(Items from a dataset)
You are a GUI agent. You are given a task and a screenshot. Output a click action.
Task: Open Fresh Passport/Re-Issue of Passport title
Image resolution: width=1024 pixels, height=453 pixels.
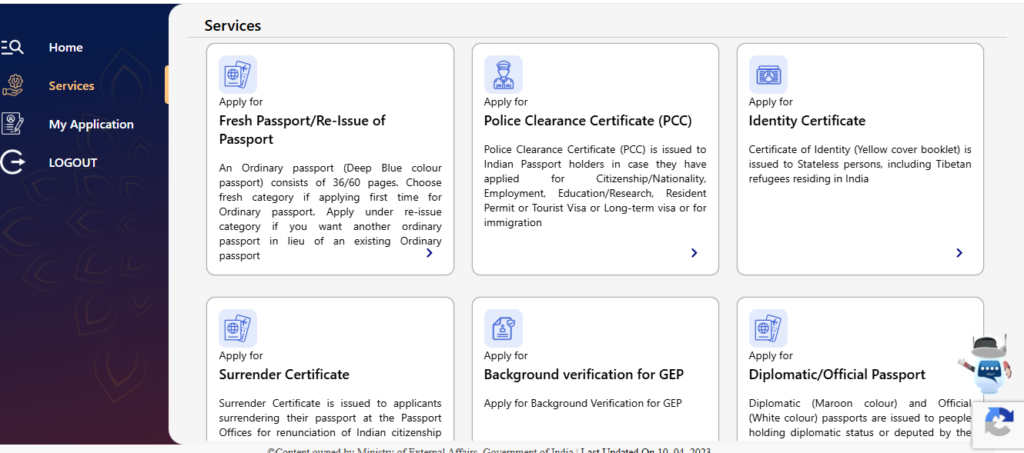coord(302,130)
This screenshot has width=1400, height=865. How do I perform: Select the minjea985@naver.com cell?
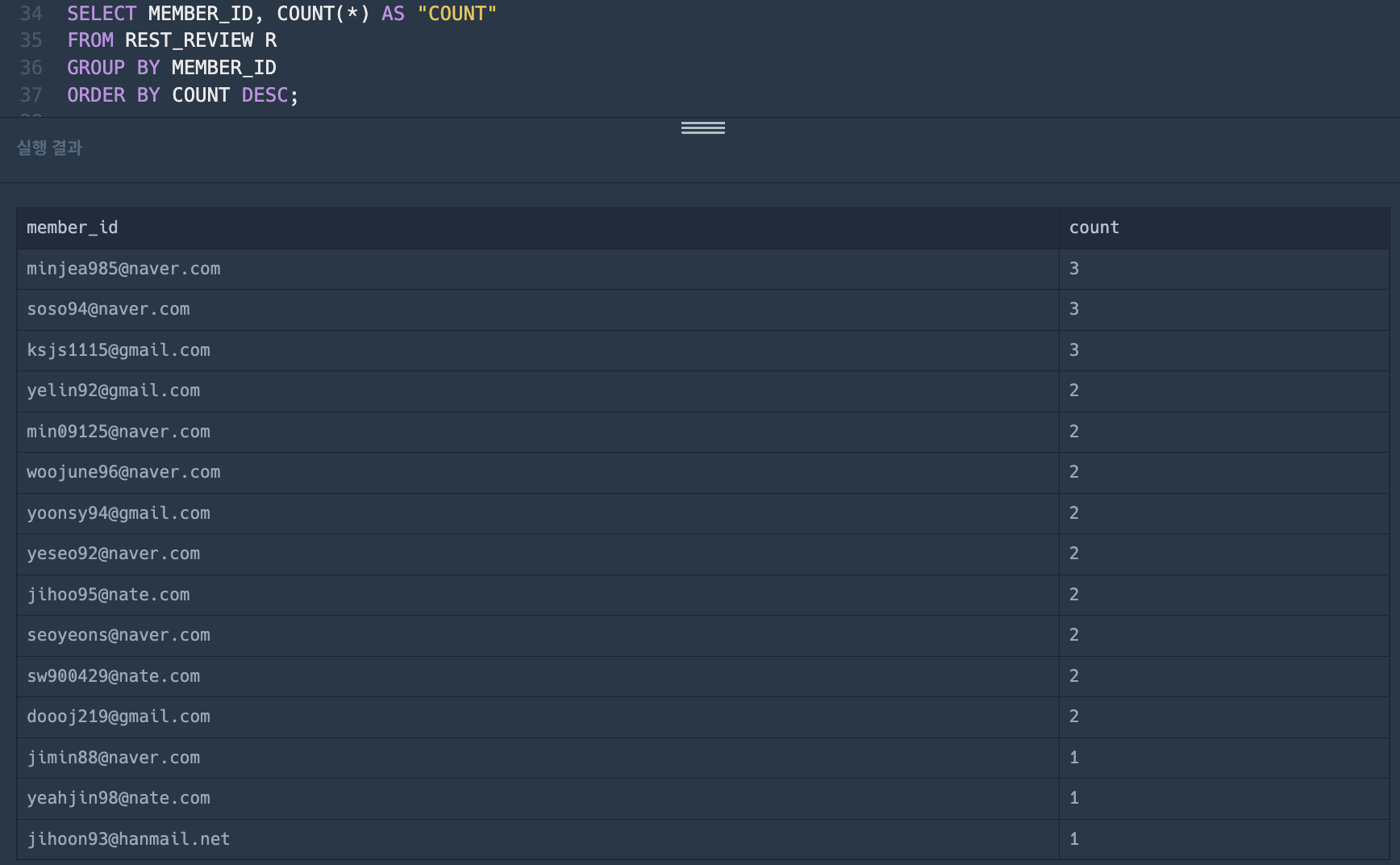[123, 269]
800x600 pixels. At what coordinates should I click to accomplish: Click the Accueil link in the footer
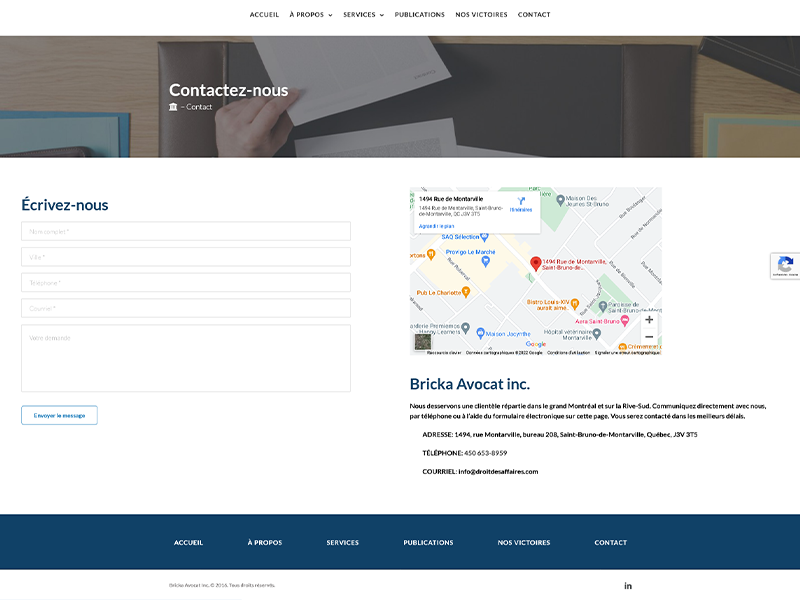pos(188,542)
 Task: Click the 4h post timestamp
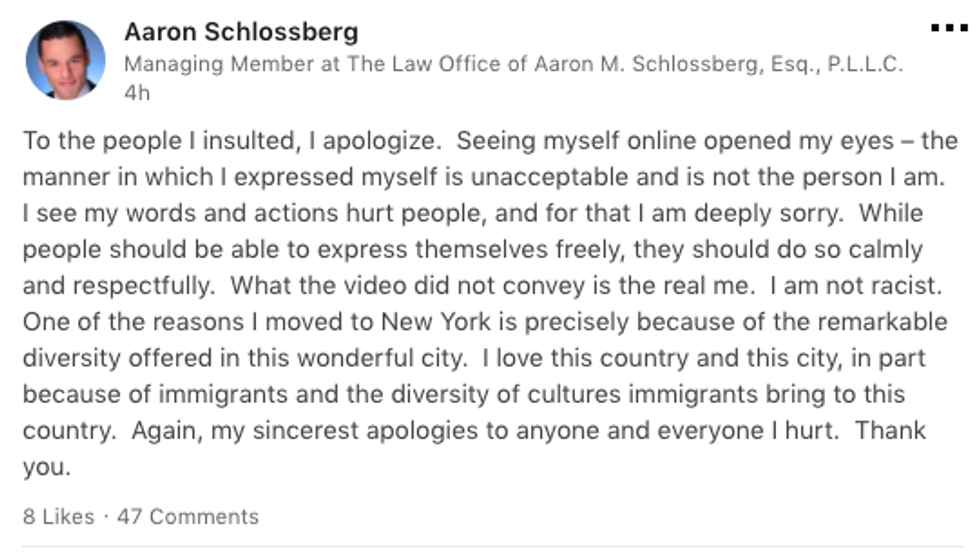[x=135, y=92]
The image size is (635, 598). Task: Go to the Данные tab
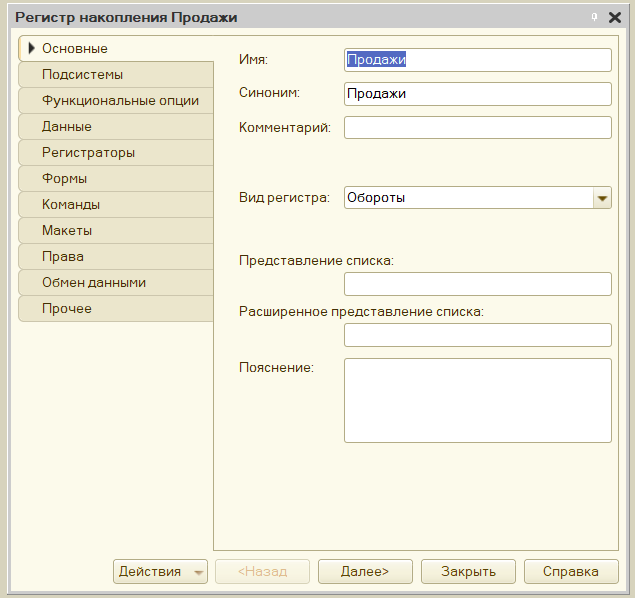pyautogui.click(x=116, y=126)
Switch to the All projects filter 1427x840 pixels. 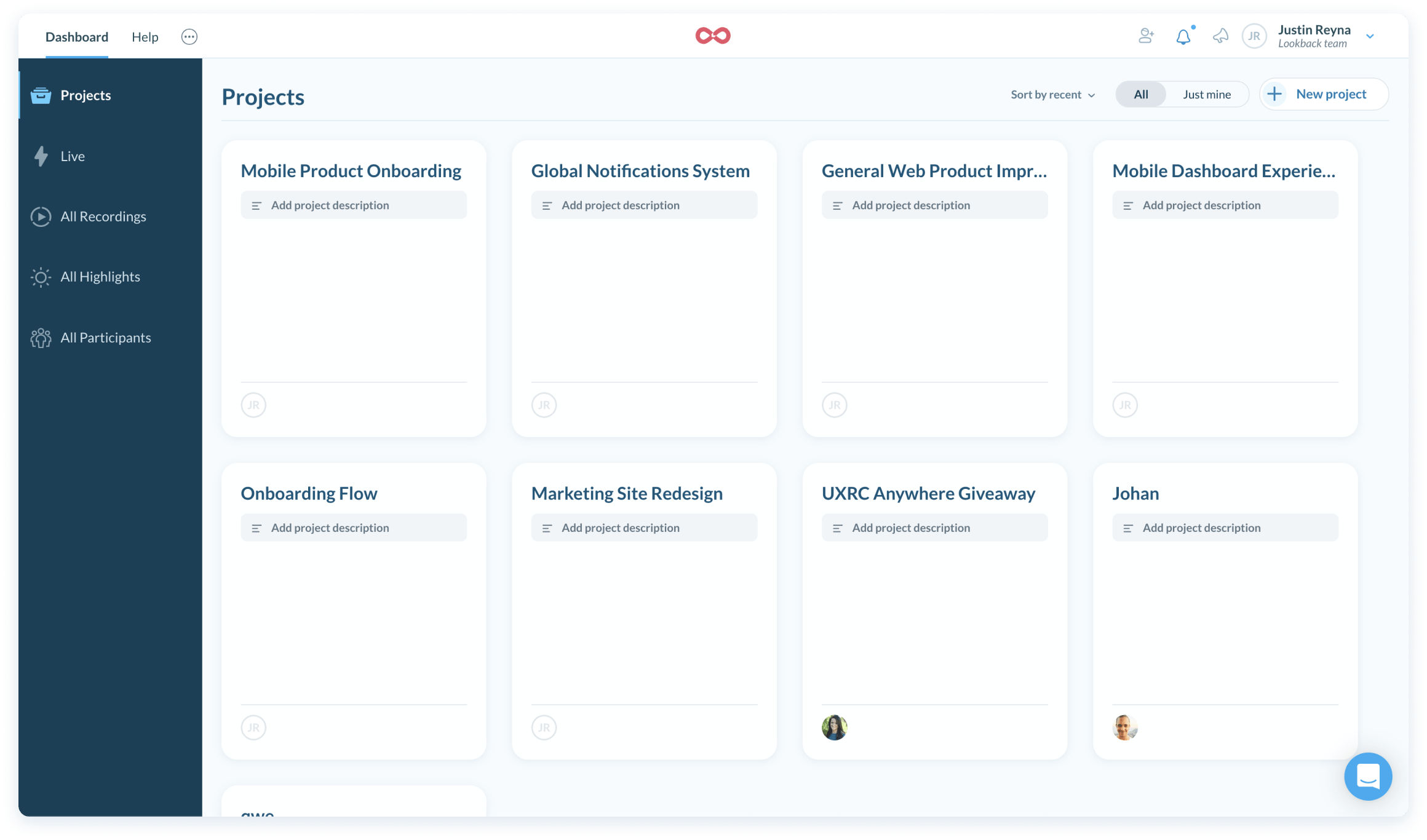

What to work on> Reproduce every item above word for word, leaving out the pictures.

Problem solution>
You are a GUI agent. You are given a task and a screenshot. Output a click action.
Task: Open Fresh Passport/Re-Issue of Passport title
Image resolution: width=1024 pixels, height=453 pixels.
coord(302,130)
This screenshot has width=1400, height=865. How do I perform: Select the minjea985@naver.com cell?
[123, 269]
800x600 pixels. At what coordinates should I click to accomplish: Click the Accueil link in the footer
pos(188,542)
 Task: Click the 4h post timestamp
[x=135, y=92]
The image size is (635, 598). Task: Go to the Данные tab
pyautogui.click(x=116, y=126)
Switch to the All projects filter 1427x840 pixels. 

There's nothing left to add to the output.